Friday, May 27, 2005

Grind my teeth...

It's nights like this one, where I have to be up in three hours or so, that cause me to worry about shit that you can't fix from the confines of you bed, recliner, futon or whathaveyou. The nights where I lay awake and wonder if it will be alright.

If I am doing what I should be doing with my life? If I have irrevocably fucked things up and this is the best I can hope for. It's not that I feel this impending sense of doom, but the fact I'm surrounded by tons of negative shit, just make it hard for me to focus on the good things in life. That and the fact I can't remember the last time I saw the sun. Not to mention, I am one pasty, celtic boy in need of a burn.

I lay here and debate over diet slice or diet stop & shop orange. While sirens of all types bookmark the night with their vicious lullabyes. I know I spelled that wrong and I like it.

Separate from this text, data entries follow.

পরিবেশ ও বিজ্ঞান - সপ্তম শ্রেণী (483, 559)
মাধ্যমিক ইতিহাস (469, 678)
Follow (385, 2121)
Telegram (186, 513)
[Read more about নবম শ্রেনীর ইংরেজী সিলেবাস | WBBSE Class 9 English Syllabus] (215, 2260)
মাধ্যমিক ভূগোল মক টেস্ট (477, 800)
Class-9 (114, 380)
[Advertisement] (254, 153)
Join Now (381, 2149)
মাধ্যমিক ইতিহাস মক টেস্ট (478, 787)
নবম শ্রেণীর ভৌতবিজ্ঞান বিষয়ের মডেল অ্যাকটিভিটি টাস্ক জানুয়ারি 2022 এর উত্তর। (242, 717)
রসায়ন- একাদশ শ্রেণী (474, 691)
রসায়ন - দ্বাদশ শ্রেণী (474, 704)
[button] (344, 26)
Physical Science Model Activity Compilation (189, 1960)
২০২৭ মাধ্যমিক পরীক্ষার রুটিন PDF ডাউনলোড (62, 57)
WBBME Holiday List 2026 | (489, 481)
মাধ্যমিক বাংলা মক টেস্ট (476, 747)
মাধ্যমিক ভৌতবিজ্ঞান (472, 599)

I lay here and debate why I think At The Drive In is so much better than The Mars Volta, as drafts from the outside world fake out and spin manuever my siding, insulation and tickle the bottoms of my exposed toes.

I lay here and think about whether or not I need grad school, whether or not I want grad school, & whether or not I could get into grad school. As voices of teachers past tell me how lazy and stupid I am, with a learning disability that went undiagnosed for the better part of my scholastic life.

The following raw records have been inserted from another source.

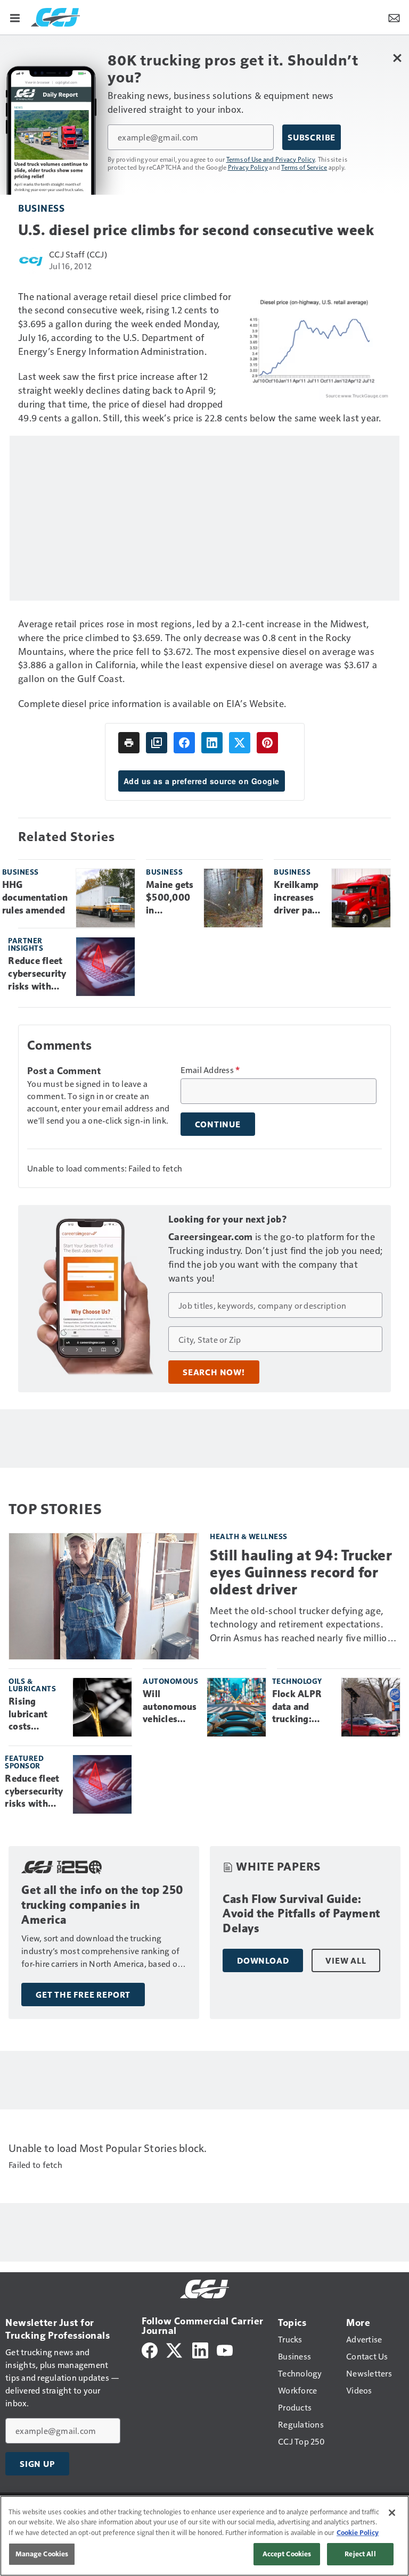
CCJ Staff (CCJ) (78, 254)
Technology (297, 1680)
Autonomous (170, 1680)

I lay here and think that Take This To Your Grave, by Fall Out Boy is one of the best cds to come around in a long time and I don't give a shit what anybody thinks. I can enjoy whatever I want.

I lay here and wonder how long its going to take for the asshole in the essyouvee outside to go deaf from their car stereo, so loud, the base rattles my house.

I worry that once I get my shit together and move from this place where I have grown up, that I will move to where I think I want to be, with those I want to be with and for lack of anything else to do, they will feel the need to exercise the same type of wanderlust I did. I fear being alone. I fear failure. I fear republicans holding office forever.

However, none of these are things a good cd and and afternoon with a puppy couldn't fix.